--- Task instructions ---
In the data below, copy out the lines from the one containing "How do I perform: Open the Device" through the one containing "(x=479, y=247)", including both of those lines.

[Start Record set]

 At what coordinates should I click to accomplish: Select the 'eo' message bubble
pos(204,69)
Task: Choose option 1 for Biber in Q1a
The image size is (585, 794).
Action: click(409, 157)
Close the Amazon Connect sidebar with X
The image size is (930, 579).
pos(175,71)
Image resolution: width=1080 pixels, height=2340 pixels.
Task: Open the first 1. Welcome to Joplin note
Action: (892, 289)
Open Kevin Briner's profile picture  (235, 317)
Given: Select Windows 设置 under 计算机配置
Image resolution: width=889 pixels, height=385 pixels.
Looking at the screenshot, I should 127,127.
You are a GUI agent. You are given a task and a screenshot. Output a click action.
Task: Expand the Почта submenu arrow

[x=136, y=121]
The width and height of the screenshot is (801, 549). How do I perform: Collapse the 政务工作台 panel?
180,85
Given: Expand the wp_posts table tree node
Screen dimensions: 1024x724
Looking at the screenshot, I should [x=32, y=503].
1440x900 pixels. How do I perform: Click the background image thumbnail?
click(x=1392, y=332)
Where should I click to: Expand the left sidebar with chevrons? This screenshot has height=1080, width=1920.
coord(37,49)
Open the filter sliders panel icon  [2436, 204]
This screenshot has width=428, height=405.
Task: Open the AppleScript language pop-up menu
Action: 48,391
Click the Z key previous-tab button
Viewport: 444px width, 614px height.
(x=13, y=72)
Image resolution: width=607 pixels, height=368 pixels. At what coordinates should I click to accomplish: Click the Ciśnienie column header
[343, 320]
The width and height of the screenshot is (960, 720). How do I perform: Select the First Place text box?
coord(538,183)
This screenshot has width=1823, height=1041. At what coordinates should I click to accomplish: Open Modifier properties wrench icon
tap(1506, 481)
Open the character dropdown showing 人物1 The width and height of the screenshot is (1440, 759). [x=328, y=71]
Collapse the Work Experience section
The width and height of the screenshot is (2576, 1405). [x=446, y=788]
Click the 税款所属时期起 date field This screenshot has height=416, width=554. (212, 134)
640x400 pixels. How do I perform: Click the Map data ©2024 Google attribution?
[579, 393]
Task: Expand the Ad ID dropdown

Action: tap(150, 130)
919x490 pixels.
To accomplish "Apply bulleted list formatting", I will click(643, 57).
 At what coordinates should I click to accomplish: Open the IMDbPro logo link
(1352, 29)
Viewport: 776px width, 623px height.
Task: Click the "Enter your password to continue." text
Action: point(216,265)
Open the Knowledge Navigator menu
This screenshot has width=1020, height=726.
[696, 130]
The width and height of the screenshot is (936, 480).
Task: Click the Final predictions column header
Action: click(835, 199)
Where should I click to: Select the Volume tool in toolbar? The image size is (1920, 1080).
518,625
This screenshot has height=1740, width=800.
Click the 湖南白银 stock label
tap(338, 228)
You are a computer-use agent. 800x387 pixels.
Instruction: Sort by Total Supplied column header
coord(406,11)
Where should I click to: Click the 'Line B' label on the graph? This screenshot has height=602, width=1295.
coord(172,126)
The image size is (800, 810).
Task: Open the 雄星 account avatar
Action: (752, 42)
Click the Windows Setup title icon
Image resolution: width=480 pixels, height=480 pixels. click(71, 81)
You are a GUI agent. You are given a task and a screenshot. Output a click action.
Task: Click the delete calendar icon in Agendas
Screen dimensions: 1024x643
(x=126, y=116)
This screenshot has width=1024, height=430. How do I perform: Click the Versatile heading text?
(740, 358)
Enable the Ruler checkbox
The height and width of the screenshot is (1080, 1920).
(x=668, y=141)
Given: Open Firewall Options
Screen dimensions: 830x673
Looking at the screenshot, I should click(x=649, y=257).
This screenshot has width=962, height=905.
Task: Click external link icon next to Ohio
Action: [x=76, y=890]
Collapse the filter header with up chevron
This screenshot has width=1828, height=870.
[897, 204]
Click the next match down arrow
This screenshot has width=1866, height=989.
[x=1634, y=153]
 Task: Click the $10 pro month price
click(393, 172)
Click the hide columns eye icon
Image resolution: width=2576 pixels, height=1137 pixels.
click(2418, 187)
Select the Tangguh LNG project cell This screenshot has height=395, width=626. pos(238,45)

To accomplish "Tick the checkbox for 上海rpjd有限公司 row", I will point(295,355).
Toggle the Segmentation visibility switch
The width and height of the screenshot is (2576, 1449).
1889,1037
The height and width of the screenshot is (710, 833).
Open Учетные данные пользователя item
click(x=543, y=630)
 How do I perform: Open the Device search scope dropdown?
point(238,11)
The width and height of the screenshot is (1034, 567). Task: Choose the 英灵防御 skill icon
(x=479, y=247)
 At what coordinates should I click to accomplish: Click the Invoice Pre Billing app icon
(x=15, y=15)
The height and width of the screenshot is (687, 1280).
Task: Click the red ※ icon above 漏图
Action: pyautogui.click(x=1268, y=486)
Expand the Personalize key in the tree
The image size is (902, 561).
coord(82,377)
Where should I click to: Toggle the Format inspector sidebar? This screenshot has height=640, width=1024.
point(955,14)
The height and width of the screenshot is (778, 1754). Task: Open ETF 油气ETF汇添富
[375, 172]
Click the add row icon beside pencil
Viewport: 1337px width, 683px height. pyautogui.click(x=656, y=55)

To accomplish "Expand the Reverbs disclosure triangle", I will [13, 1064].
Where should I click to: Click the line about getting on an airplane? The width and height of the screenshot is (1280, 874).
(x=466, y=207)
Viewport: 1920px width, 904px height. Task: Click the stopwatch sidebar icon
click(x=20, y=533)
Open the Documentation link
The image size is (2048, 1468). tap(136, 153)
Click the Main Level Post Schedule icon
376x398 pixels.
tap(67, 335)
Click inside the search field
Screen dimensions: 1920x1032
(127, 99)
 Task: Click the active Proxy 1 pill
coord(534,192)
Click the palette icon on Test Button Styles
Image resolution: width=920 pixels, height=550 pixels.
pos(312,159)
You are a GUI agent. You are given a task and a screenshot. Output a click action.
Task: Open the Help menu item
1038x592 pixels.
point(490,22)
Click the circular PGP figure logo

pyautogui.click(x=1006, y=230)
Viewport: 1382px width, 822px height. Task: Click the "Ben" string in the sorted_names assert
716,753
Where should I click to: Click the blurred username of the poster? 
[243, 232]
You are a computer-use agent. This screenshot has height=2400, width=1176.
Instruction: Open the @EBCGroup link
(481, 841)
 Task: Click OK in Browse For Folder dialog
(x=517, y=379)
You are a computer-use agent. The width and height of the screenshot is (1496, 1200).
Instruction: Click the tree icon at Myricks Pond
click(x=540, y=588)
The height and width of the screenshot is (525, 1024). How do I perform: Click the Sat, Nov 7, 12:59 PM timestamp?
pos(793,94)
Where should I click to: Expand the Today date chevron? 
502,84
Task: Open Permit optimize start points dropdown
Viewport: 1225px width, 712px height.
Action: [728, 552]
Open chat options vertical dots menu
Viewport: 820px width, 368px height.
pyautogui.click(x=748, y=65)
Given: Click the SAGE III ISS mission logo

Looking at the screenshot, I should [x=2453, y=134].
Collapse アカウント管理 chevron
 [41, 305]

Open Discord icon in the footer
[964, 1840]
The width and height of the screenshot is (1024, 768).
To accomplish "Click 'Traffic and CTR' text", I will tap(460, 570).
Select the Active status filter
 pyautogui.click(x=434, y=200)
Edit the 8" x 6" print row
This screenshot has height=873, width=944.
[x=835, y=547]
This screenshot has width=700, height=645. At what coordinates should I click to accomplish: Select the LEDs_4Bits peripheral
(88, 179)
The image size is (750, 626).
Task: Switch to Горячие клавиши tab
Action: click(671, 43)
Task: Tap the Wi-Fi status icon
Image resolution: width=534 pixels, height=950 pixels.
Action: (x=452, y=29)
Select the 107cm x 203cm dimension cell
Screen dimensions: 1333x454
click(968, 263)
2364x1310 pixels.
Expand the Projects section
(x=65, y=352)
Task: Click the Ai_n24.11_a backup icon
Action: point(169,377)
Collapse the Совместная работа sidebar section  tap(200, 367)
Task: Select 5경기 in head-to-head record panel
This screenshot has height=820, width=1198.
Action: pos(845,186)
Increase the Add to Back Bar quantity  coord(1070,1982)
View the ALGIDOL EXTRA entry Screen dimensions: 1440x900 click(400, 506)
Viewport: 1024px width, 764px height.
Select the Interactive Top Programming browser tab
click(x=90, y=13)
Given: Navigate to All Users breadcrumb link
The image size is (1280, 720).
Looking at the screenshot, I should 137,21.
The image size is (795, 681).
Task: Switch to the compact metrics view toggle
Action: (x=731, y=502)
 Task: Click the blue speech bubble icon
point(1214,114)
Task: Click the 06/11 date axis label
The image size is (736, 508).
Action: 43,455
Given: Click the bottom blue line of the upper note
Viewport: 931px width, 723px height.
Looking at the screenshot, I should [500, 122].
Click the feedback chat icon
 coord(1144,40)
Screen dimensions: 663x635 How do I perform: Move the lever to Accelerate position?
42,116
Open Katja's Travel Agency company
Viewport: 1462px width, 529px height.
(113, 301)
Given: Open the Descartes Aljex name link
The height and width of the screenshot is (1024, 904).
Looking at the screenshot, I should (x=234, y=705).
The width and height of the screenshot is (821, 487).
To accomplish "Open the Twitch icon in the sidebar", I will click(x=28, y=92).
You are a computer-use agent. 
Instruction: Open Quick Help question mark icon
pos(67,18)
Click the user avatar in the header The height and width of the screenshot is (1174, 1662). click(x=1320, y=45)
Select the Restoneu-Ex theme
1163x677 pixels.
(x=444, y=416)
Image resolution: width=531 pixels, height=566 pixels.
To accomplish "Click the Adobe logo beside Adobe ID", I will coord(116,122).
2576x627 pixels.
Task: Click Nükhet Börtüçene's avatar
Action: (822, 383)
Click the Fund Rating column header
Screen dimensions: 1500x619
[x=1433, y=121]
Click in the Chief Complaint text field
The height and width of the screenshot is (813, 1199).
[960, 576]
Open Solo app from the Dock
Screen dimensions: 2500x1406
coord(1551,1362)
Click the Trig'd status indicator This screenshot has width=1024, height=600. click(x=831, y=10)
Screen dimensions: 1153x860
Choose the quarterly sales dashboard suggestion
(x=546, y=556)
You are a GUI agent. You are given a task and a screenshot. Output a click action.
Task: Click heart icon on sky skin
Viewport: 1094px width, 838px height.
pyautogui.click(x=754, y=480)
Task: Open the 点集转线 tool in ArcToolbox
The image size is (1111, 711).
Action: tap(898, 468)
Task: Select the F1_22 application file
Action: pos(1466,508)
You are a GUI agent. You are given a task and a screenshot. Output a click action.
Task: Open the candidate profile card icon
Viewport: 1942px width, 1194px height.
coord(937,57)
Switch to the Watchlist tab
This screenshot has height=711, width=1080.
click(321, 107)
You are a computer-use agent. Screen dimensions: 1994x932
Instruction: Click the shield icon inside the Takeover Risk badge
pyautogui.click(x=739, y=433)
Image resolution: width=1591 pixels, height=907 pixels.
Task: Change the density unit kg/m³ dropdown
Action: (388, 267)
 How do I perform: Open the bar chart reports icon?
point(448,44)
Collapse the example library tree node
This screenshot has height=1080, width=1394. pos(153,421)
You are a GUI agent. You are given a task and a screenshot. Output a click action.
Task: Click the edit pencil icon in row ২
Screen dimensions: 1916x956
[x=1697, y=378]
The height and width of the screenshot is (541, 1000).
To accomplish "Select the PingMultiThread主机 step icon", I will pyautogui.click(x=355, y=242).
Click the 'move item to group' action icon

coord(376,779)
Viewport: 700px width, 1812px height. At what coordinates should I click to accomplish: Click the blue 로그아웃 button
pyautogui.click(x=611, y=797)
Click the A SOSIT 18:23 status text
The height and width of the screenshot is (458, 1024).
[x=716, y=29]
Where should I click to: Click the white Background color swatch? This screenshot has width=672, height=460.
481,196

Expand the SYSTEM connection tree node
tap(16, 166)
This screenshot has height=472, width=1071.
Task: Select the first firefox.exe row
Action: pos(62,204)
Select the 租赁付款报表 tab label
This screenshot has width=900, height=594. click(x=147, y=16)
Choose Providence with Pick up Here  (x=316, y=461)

[End Record set]

--- Solution to the problem ---
 How do I perform: Open the Device search scope dropdown?
point(238,11)
The width and height of the screenshot is (1034, 567). Task: Choose the 英灵防御 skill icon
(x=479, y=247)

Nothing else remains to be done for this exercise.